─── Document excerpt

Even the perception of an inadequate supply of ultra-luxe apartments is driving prices up with the Dow. According to real estate executives, the $13 million sale at 740 Park–a 17-story Art Deco building on the northwest corner of 71st Street and Park Avenue–represents one of the highest prices ever paid for a Park Avenue co-op. The 14th-floor apartment was sold by Donald Rynne, a private investor who, until recently, lived in the apartment with his wife, Trinka Rynne. Real estate sources said the buyer is the chief executive of a firm outside Manhattan. Four brokerages were marketing the apartment: Alice F. Mason Ltd., Edward Lee Cave Inc., Stribling & Associates and Douglas Elliman. The buyer was represented by both Edward Lee Cave Inc. and Sotheby’s International Realty.

The apartment was on the market for a year before it prompted a two-party bidding war. But both potential buyers survived the scrutiny–financially, at least–that brokers conduct prior to presenting an offer to owners in the building, which has one of the city’s most demanding co-op boards. (“We were requested to prescreen clients with a minimum of $100 million net worth,” said a broker involved with the deal.) The resulting sale was for $1 million below the final asking price set last December; the monthly maintenance is $10,892 per month.

Manhattan’s highest-ever co-op transfer was the sale of Australian newspaper heiress Lady Mary Fairfax’s triplex space in the Pierre hotel at 795 Fifth Avenue near 61st street, which closed in February for more than $20 million. The buyer, securities executive Martin Zweig, had been waffling on the deal for a year–at one point even losing his 10 percent down payment on the apartment, only to recoup the loss six months later by completing the sale.

The next highest co-op sale–and the highest so far on Park Avenue–was the 1994 purchase by buyout king Henry Kravis of the 26-room apartment of the Princess Ashraf Pahlavi, the twin sister of the late Shah of Iran, at 625 Park Avenue, for $15 million; Mr. Kravis moved there from a 16-room apartment in 740 Park. Mr. Kravis and his wife, Marie-Josée Drouin, reportedly went on to spend $7 million on redecorating.

In 1996, Microsoft Corporation co-founder Paul Allen paid $14 million for the 11th-floor co-op of real estate developer Martin Raynes at 4 East 66th Street.

──────

=== Given problem A ===
According to the article on Manhattan co-op sales, what is the monthly maintenance on the 14th-floor apartment at 740 Park?
=== Given problem B ===
Name every real estate brokerage firm mentioned in the article on Manhattan co-op sales.
=== Given problem C ===
Carry on writing the article on Manhattan co-op sales, picking up after its final sentence.
You can complete this work without consulting any of the entries.

─── Excerpted records

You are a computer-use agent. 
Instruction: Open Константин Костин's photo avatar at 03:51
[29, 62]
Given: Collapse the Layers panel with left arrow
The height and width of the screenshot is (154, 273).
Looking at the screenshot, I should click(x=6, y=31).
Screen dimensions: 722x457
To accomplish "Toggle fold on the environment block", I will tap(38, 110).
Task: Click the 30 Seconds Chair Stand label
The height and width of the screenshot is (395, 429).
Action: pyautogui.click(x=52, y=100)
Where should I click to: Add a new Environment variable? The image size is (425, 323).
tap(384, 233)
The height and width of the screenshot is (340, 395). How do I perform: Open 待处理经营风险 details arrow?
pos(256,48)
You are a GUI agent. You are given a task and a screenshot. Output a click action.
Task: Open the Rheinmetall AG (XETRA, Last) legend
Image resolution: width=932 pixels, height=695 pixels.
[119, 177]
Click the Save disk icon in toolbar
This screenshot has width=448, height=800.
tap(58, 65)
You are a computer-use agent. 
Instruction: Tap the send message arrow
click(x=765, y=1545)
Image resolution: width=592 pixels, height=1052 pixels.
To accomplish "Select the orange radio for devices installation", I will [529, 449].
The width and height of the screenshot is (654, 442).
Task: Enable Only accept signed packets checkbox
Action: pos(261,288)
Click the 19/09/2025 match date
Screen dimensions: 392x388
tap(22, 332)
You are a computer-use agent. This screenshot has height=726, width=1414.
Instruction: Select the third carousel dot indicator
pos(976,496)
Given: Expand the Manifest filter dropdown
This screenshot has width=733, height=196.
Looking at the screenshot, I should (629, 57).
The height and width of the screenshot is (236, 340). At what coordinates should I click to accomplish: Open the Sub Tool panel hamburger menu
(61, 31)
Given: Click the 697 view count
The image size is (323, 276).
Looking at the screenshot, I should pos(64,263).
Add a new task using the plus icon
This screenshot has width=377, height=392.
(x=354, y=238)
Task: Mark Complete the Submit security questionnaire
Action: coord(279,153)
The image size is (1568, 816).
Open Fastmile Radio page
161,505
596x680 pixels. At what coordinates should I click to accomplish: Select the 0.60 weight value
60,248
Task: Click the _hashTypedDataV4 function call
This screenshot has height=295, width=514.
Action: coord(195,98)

──────

=== Exercise result A ===
$10,892 per month.

=== Exercise result B ===
Alice F. Mason Ltd., Edward Lee Cave Inc., Stribling & Associates, Douglas Elliman, and Sotheby's International Realty.

=== Exercise result C ===
The $13 million Rynne apartment consists of four large bedrooms, each resembling a master suite (one of which was being used as a study), seven and a half baths and, of course, several servant’s quarters (one of which was being used as a gym) and a private elevator landing. It is one of the only single-floor apartments in a building of 31 units–mostly duplexes, with a triplex penthouse; the apartment has two terraces facing Park Avenue. The reception rooms are “rather palatial,” said one broker who has toured the apartment recently; it also has “exquisite light and superb details.” In fact, the apartment still has almost all its original details.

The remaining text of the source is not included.